> What is expected: With the exception of the pictures, write out the data below precisely.

> Supplied data:
:::
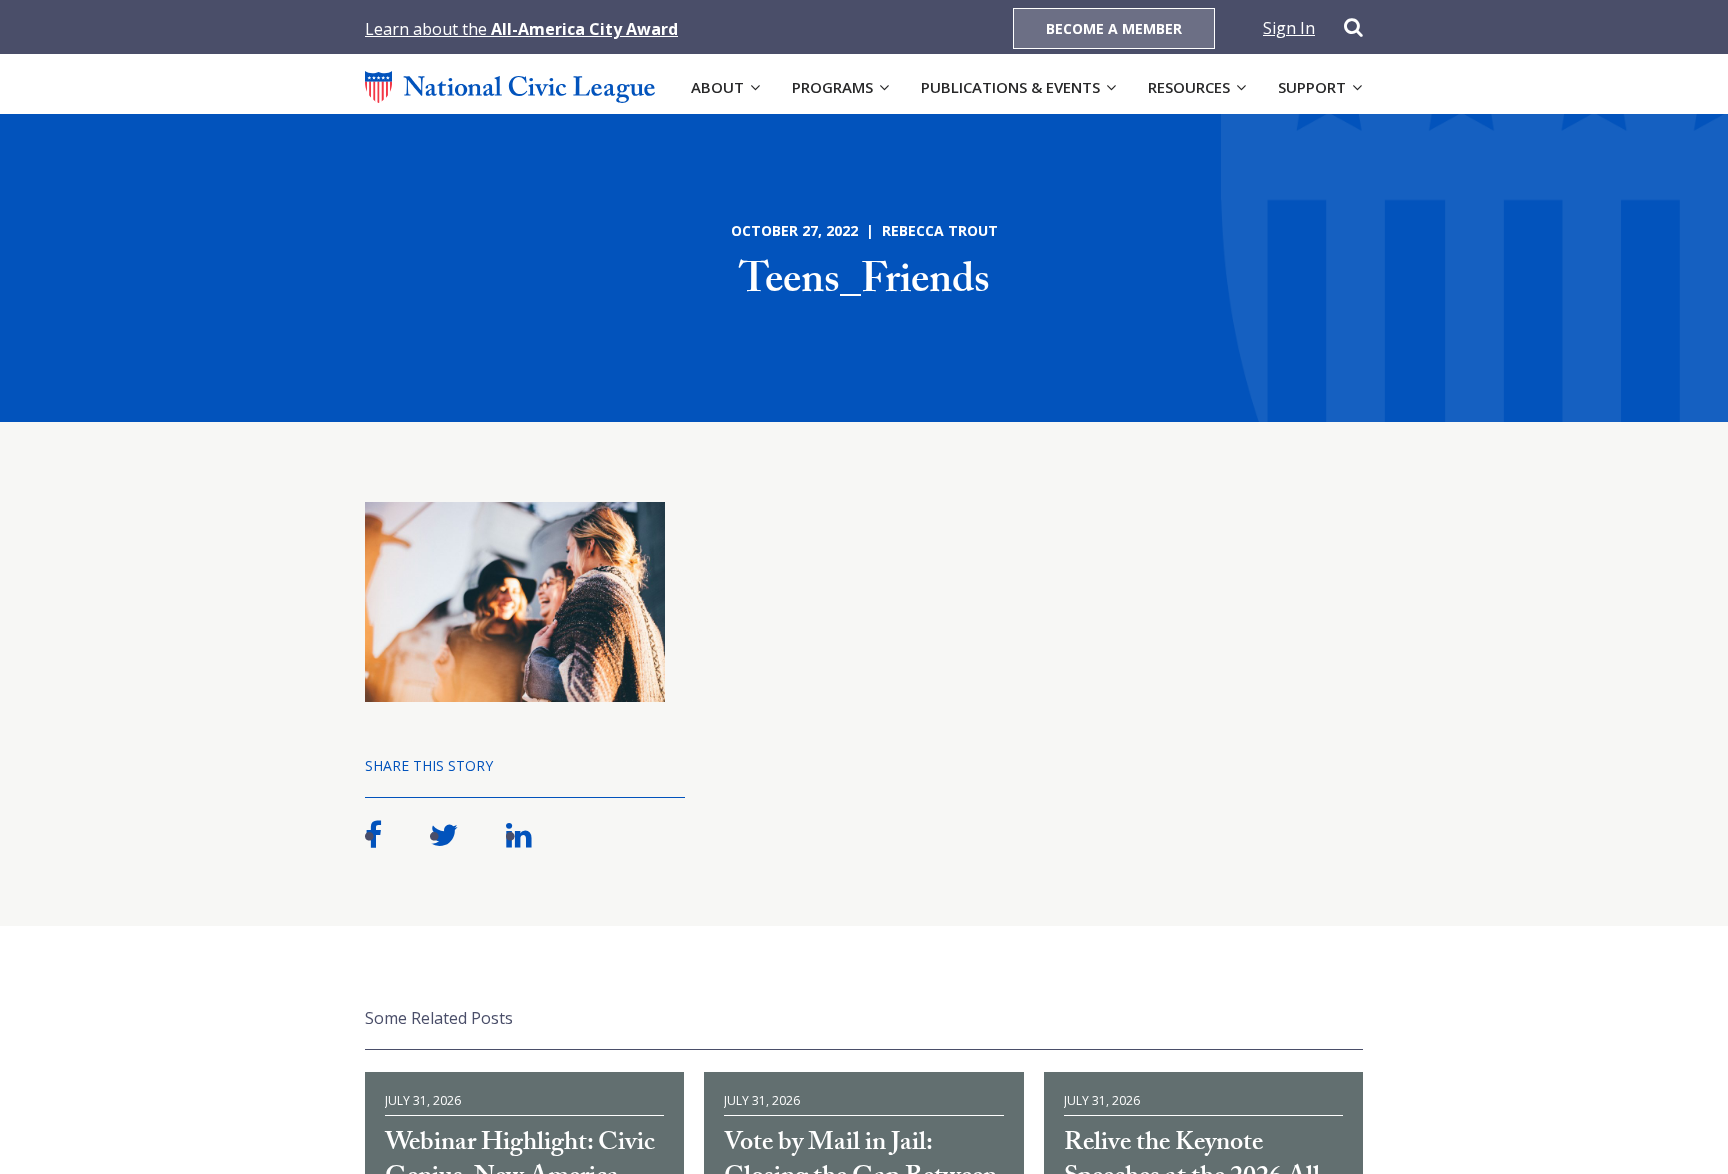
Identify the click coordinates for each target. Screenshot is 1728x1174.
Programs (832, 87)
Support (1312, 87)
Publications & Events (1010, 87)
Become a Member (1114, 28)
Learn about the (521, 29)
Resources (1189, 87)
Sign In (1289, 28)
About (717, 87)
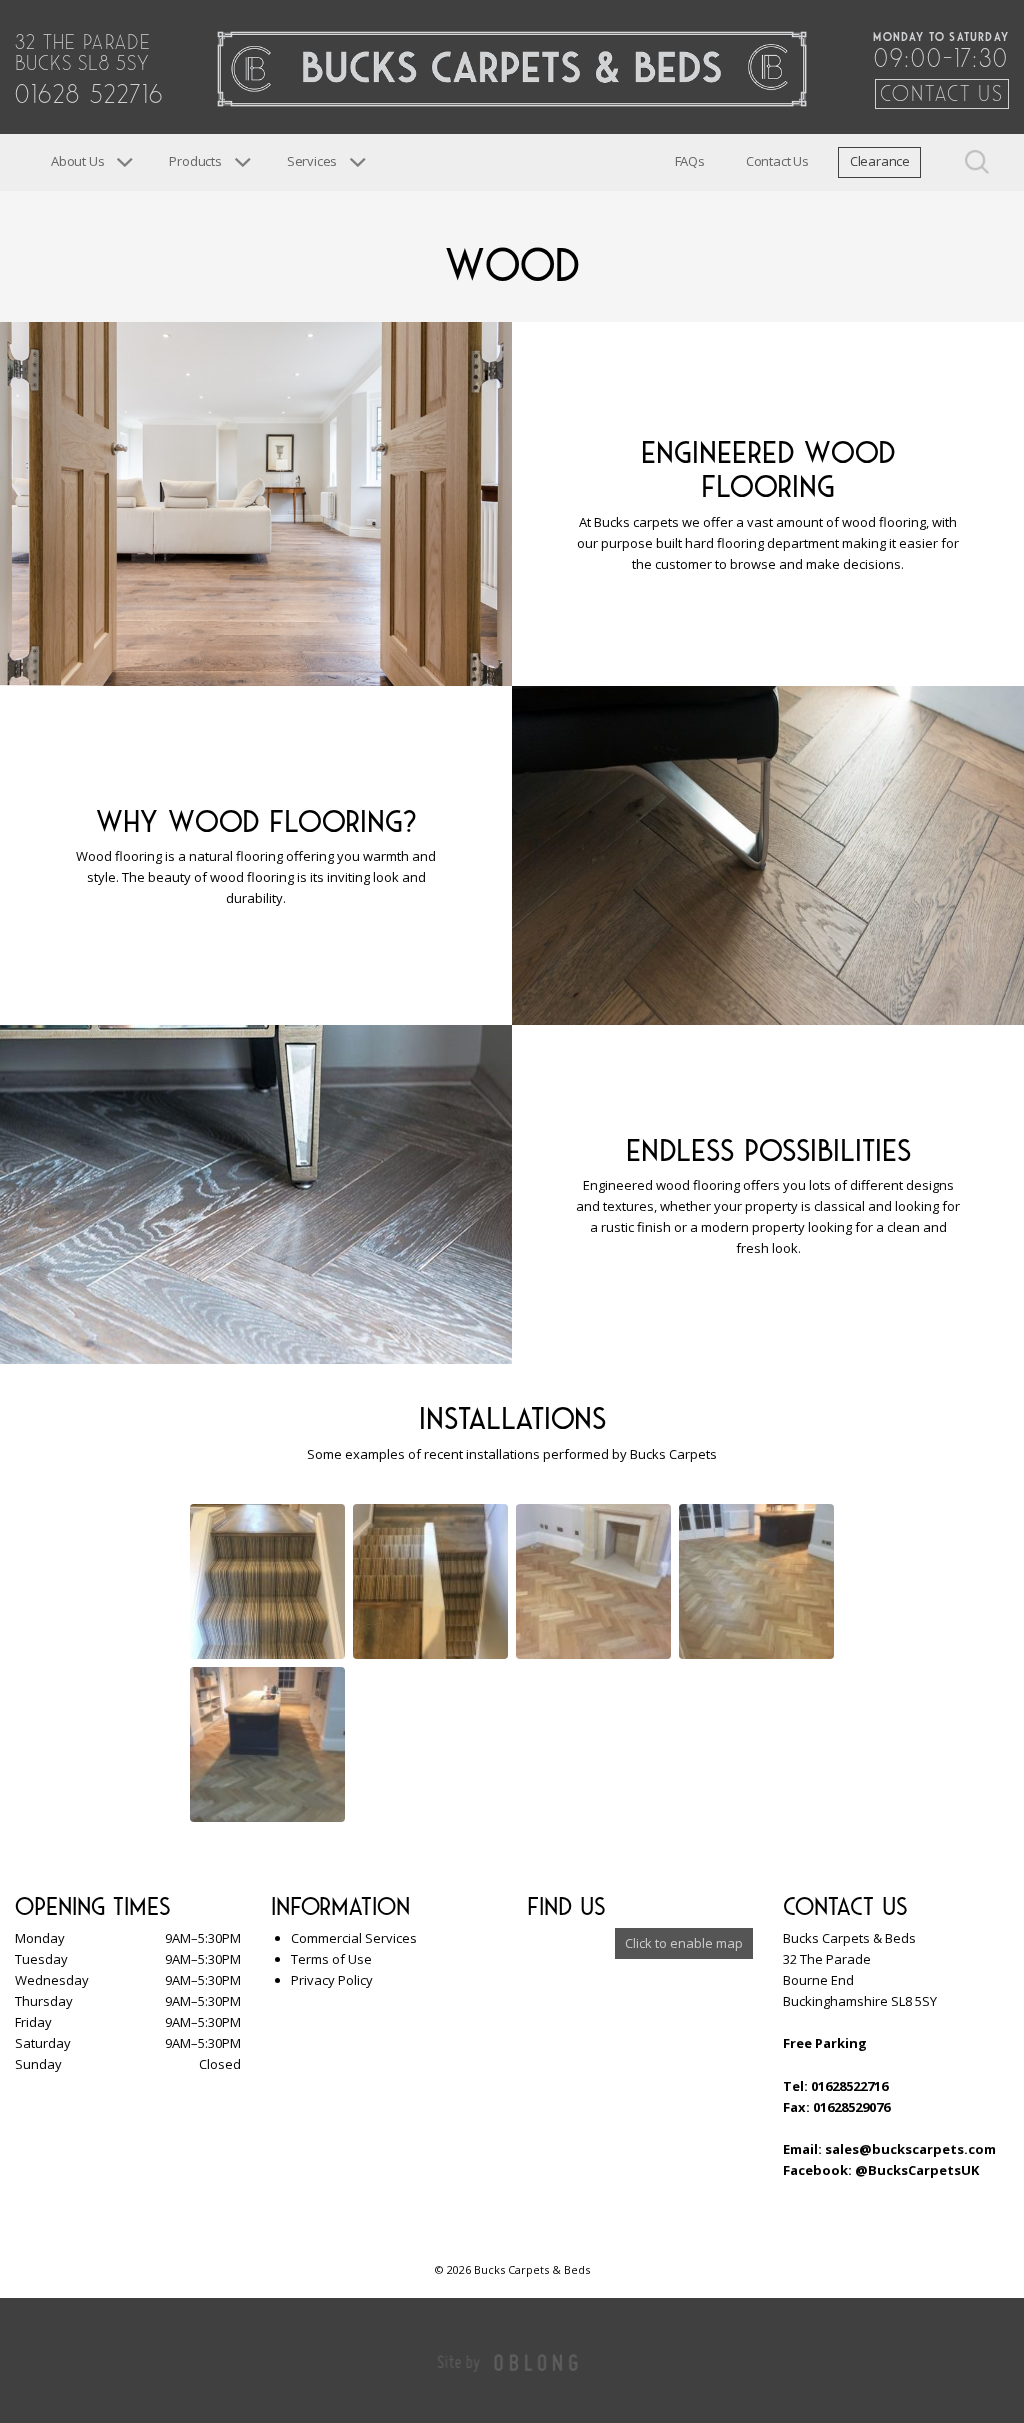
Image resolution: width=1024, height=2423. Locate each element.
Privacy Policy (332, 1980)
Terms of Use (331, 1959)
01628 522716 (89, 90)
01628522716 (849, 2086)
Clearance (880, 161)
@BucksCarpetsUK (917, 2170)
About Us (77, 161)
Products (195, 161)
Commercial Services (354, 1938)
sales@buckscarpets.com (910, 2149)
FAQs (690, 161)
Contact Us (942, 91)
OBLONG (536, 2362)
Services (312, 161)
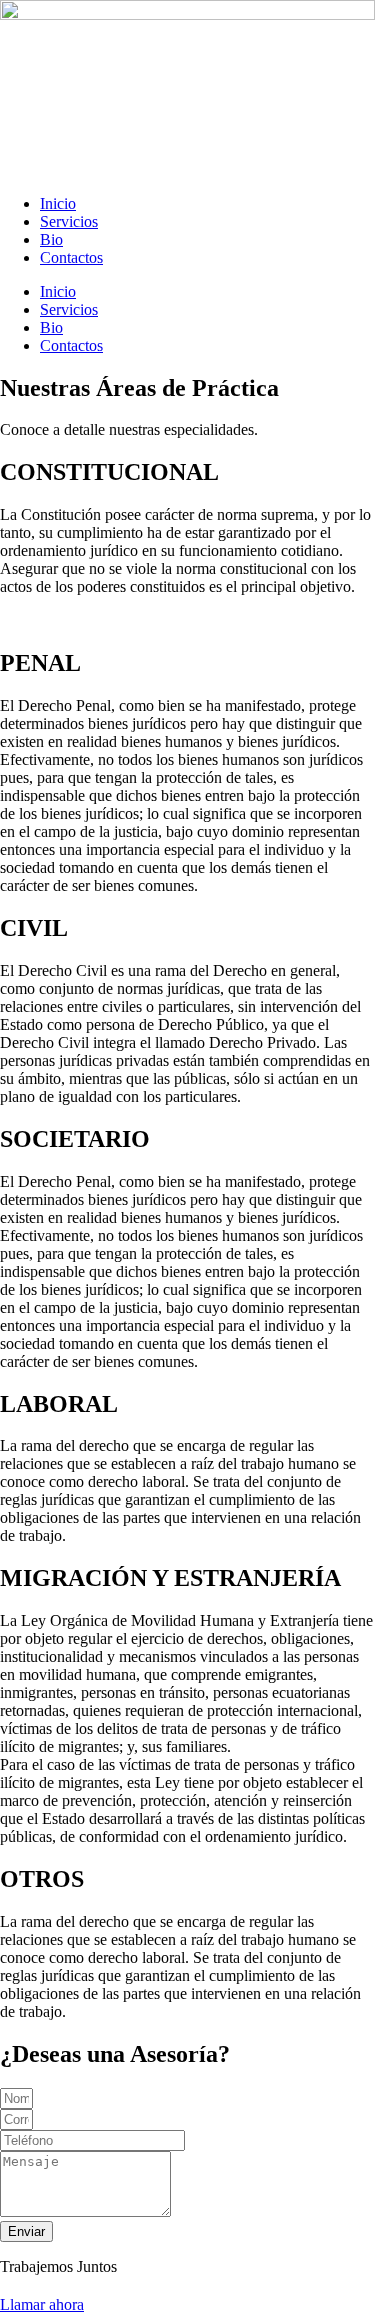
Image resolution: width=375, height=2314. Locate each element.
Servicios (69, 221)
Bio (51, 239)
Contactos (71, 257)
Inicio (58, 203)
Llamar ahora (42, 2304)
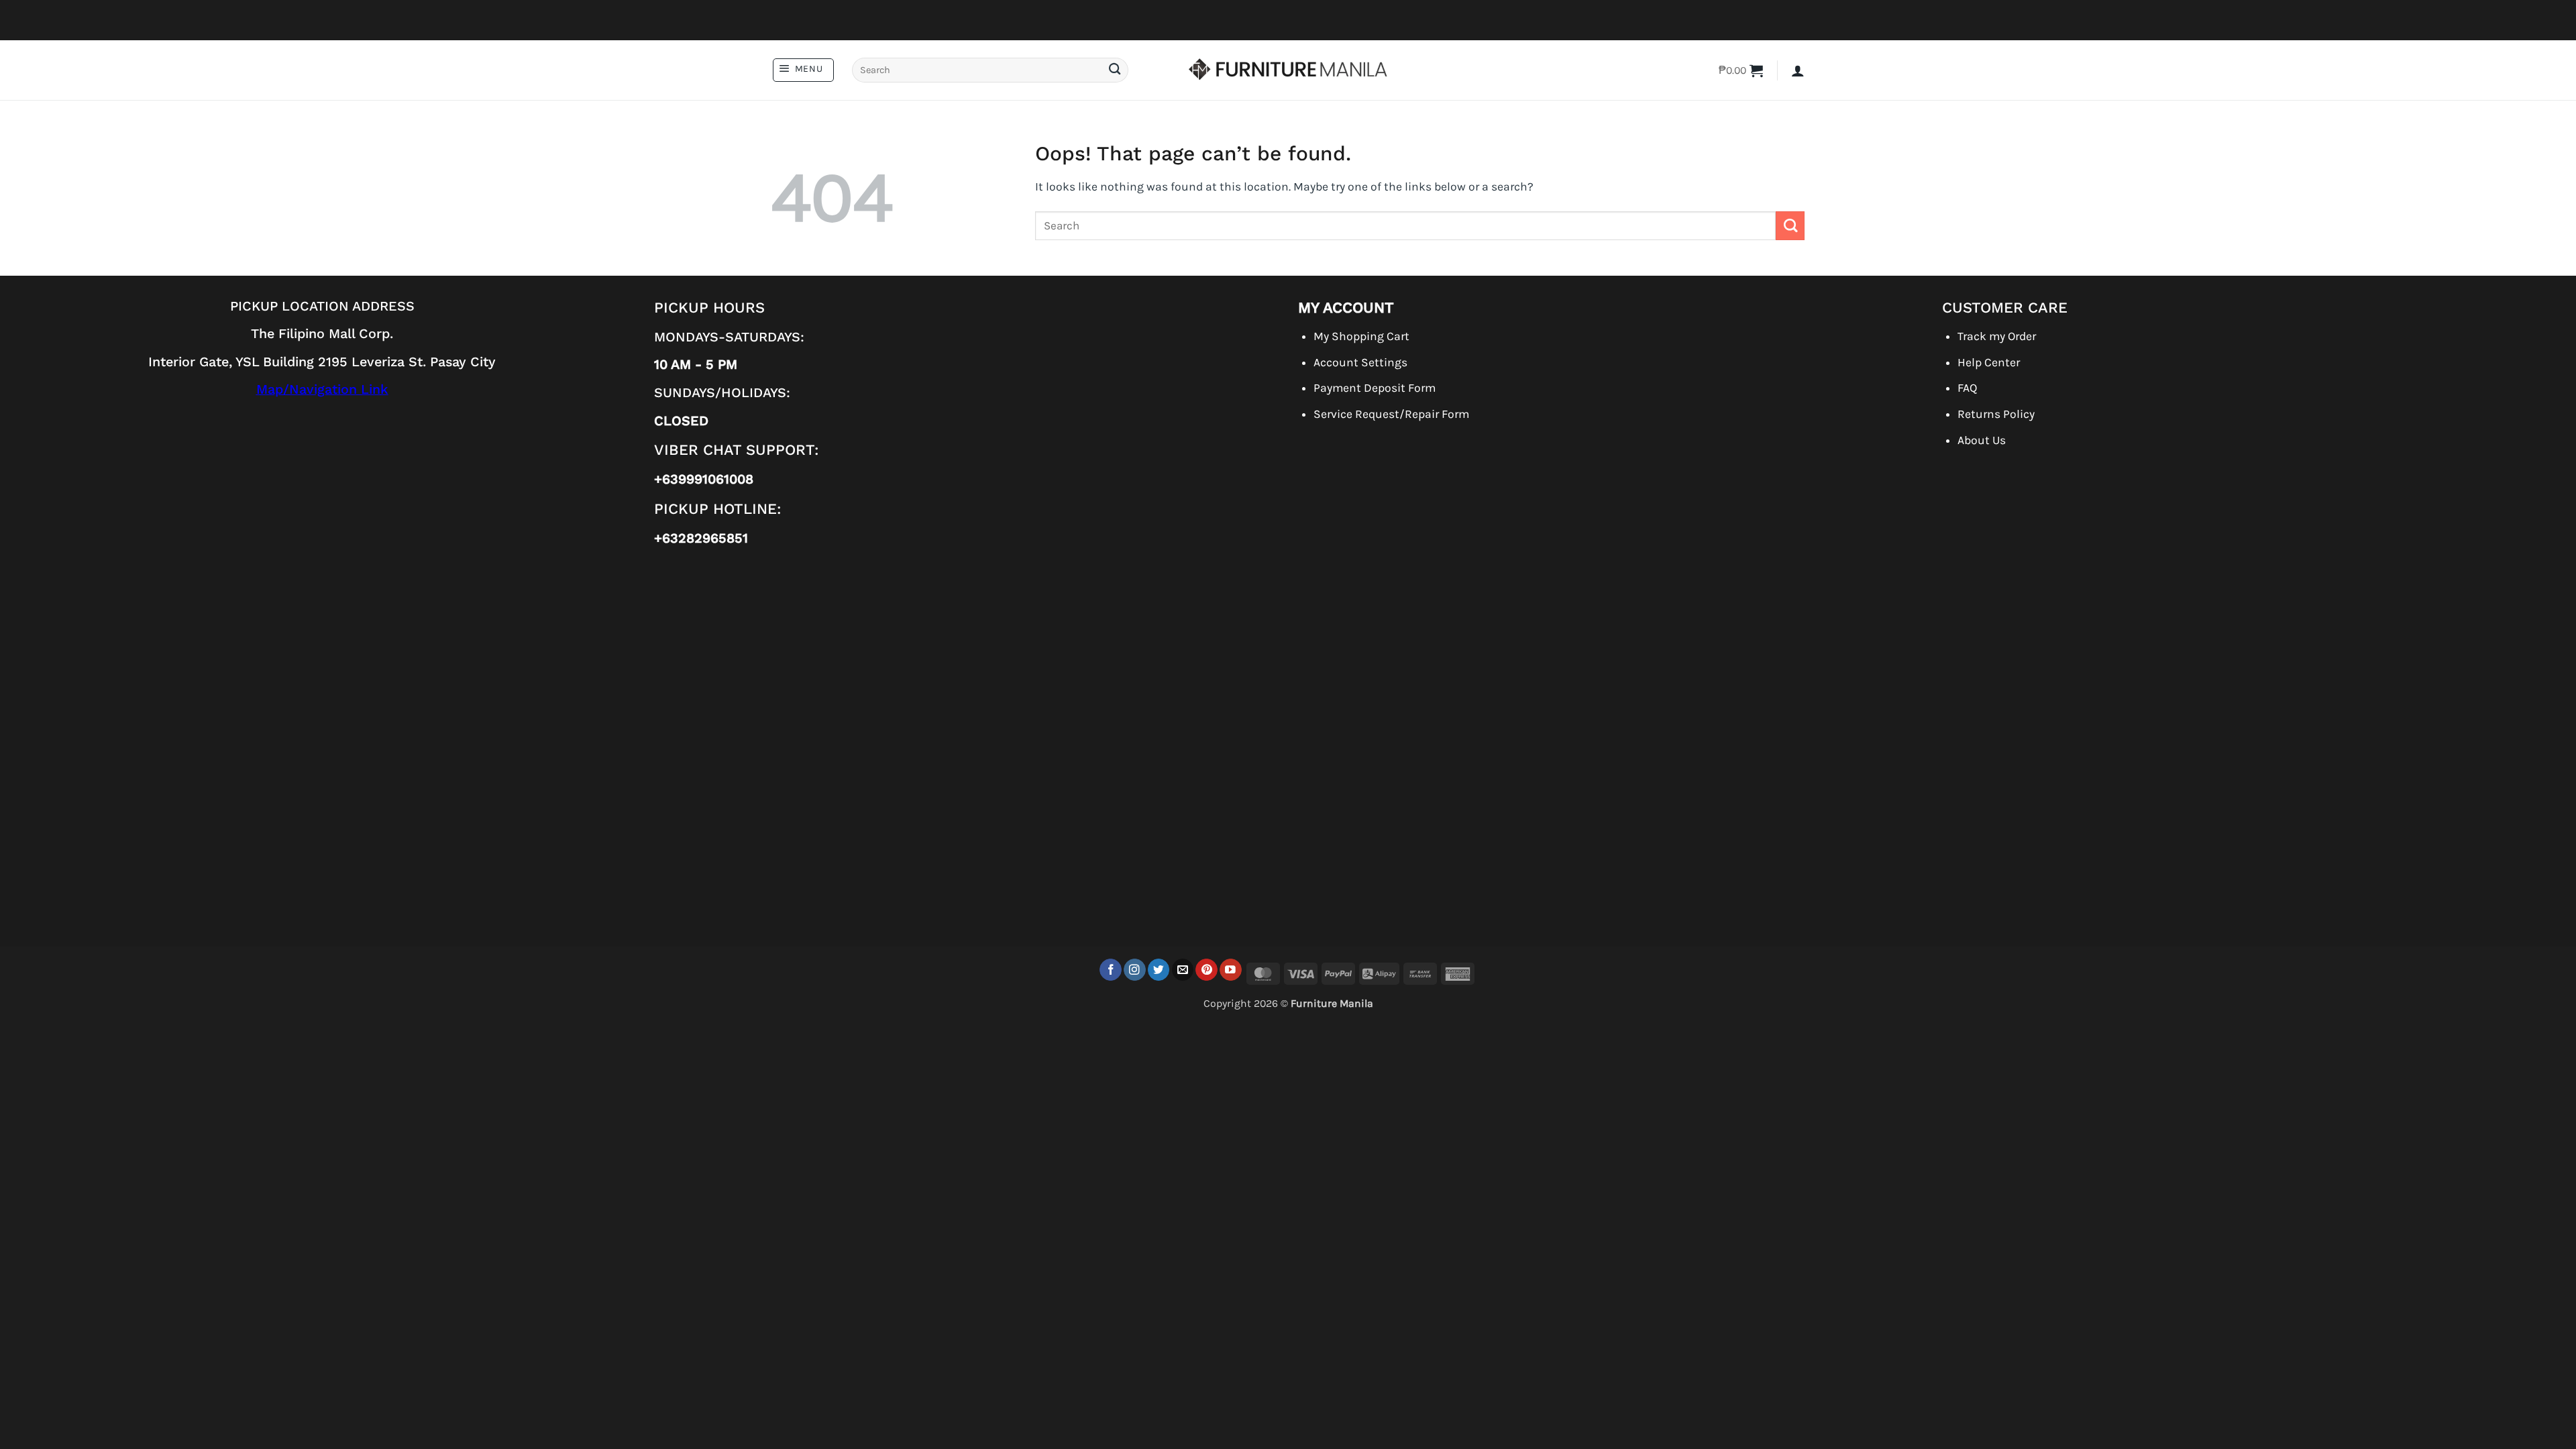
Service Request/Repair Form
:::
> The completed task:
Identify the click coordinates for each target. Screenshot is 1728x1174.
Programs (832, 87)
Support (1312, 87)
Publications & Events (1010, 87)
Become a Member (1114, 28)
Learn about the (521, 29)
Resources (1189, 87)
Sign In (1289, 28)
About (717, 87)
Image resolution: width=1024, height=2423. Locate each element.
Privacy Policy (332, 1980)
Terms of Use (331, 1959)
01628 522716 (89, 90)
01628522716 (849, 2086)
Clearance (880, 161)
@BucksCarpetsUK (917, 2170)
About Us (77, 161)
Products (195, 161)
Commercial Services (354, 1938)
sales@buckscarpets.com (910, 2149)
FAQs (690, 161)
Contact Us (942, 91)
OBLONG (536, 2362)
Services (312, 161)
Image resolution: width=375, height=2314. Locate each element.
Servicios (69, 221)
Bio (51, 239)
Contactos (71, 257)
Inicio (58, 203)
Llamar ahora (42, 2304)
Service Request/Repair Form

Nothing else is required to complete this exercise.